Спиридонов мчался к ним навстречу.
— Милая,— частил он,— драгоценнейшая, прелестнейшая... Начинайте свою лекцию, остальные сейчас подойдут. Вам двадцати минут хватит?
— Черт знает что,— обратился он к Феликсу,— никаких условий для работы. Гронский рвет и мечет!
— Условия? Какие условия?— переспросил Феликс.

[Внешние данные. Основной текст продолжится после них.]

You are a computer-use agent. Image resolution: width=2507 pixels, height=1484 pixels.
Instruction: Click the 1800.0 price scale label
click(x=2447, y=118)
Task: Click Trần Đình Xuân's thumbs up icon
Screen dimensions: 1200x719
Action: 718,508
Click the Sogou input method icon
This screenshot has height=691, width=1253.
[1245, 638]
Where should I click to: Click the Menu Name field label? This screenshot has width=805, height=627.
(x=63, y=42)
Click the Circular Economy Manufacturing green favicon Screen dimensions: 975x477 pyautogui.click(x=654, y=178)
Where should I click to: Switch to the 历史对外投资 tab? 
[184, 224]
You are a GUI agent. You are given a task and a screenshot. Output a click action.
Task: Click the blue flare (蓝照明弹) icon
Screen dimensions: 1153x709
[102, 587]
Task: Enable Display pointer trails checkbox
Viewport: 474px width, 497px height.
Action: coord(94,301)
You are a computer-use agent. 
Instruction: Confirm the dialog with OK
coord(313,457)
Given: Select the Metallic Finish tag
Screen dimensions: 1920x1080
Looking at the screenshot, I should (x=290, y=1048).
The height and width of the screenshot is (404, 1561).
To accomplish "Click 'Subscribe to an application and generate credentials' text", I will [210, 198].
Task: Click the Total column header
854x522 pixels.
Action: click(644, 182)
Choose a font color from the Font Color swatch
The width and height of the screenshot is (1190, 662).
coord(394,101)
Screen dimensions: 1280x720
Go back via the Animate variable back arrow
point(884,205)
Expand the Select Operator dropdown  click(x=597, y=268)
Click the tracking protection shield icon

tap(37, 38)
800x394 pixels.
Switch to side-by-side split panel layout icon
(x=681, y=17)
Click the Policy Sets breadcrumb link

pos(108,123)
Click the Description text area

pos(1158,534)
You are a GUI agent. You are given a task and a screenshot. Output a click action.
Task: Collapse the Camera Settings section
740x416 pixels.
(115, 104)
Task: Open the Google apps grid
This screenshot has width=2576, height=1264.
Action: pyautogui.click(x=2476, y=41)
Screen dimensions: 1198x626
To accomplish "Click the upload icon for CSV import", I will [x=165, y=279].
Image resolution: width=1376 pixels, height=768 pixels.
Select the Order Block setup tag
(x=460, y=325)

— Ах, да что там!— безнадежно махнул рукой Спиридонов.
Он, пожалуй, был под легким «шафэ», как говорится, но при всем том, окинув глазами просторно раскинувшийся амфитеатр и внизу — маленькую раковину, как бы сдавленную с боков, зажатую в клещи, Феликс почему-то вспомнил буровую, разыгравшийся там спор — и его охватило тягостно предчувствие, почти тревога.
9
Он так и не понял в тот момент, что за условия, о каких условиях идет речь?.. Он это сообразил потом, когда о тех же условиях твердил Гронский, и губы у него прыгали, и львиные мешочки по бокам подбородка тряслись, и скандал был в самом разгаре,— только тогда он догадался, что следовало разуметь под условиями... Тем более не пришло бы ему в голову, что сам он явится зачинщиком этого скандала. Хотя, конечно, скандал бы и без него разгорелся. А может — и нет, и всему причиной было как бы невзначай брошенное Феликсом о гипнотизере, что тот «все может...» Бесспорно единственное пагубная роль, которую сыграли в этой истории злые и беспощадные, как маленькие дьяволы, степные комары.